Sin embargo, no se encontró con unos misioneros, sino con Jack, que estaba allí plantado con una botella de champán y dos sombreros de fiesta.

—¿Feliz Año Nuevo? —le dijo.

Maya se preguntó si alguna vez se había sentido tan aliviada al ver alguien. Resistió un fuerte impulso de darle un fortísimo abrazo.

—Tengo comida china —anunció.

—Contaba con ello —repuso Jack.

—¿Tenemos que ponernos los sombreros?

—Son sólo simbólicos.

Maya se hizo a un lado para dejarlo pasar.

—No puedo hacer esto —dijo Maya cuando ya llevaban tres días juntos.

—No paras de decirlo —señaló Jack.

En efecto, no paraba de decirlo. Lo había dicho la primera noche, la víspera de Año Nuevo, cuando no habían atacado la comida china hasta bien pasada la medianoche porque se habían ido directos al dormitorio. Y otra vez a la mañana siguiente, cuando Maya se despertó con el olor de comida cajún y lo encontró en la cocina haciendo alubias y arroz. «Trae buena suerte para el nuevo año», le explicó él. «No puedo hacer esto», dijo Maya aquel mismo día, más tarde, cuando estaban sentados con el ceño fruncido frente a un puzzle del Taj Mahal. Él sabía que Maya se refería a tener una relación, no a terminar el puzzle. Lo había repetido aquella misma noche, después de que hicieran el amor. Y otra vez a la mañana siguiente cuando él cocinaba gambas y sémola. Y lo dijo también mientras paseaban por la ciudad nevada aquella tarde gris.

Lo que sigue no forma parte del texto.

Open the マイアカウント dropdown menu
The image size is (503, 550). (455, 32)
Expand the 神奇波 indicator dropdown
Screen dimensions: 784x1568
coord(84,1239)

—Maya —le dijo Jack con dulzura—, ya lo estás haciendo.

—Pero no quiero hacerlo —replicó ella.

—Ah. Eso es distinto.

Sus botas pisaban con fuerza la nieve dura.

La noche anterior Jack le había preguntado dónde estaba enterrada su hija. Le había preguntado su nombre.

Maya no pudo responder a ninguna de las dos preguntas. Eran cosas que no decía en voz alta.

—¿Ya he abusado suficiente de tu hospitalidad? —le preguntó. Sus palabras quedaron flotando en el aire, entre los dos.

—Sí —contestó Maya.

—Echarás de menos mi comida.

—Es verdad —logró decir ella.

—Tú puedes seguir pidiéndome que me vaya —dijo—, pero yo seguiré viniendo.

La tomó de la mano. Maya llevaba unos guantes toscos ecuatorianos que sus padres le habían regalado por Navidad, y un jersey peruano, calcetines laosianos y un abrigo acolchado de Honduras con criaturas marinas sobrepuestas. Él llevaba unos guantes grandes de ante forrados de felpa. Jack era un hombre muy corpulento y, aunque ella no era una mujer menuda, sintió la fragilidad de su mano en la de él, aun con las capas de lana, ante y felpa que las separaban.

Fueron cogidos de la mano todo el camino de regreso a casa de Maya. Jack se subió a su coche y se marchó. Maya se quedó mirándolo mientras se alejaba y luego entró en casa y tiró todas las sobras de comida. Cuando terminó, fregó los platos y cazos que habían dejado sucios. Lavó las sábanas y las toallas. Pasó el aspirador. Limpió hasta que por fin creyó que había borrado hasta el último vestigio de aquellos últimos tres días.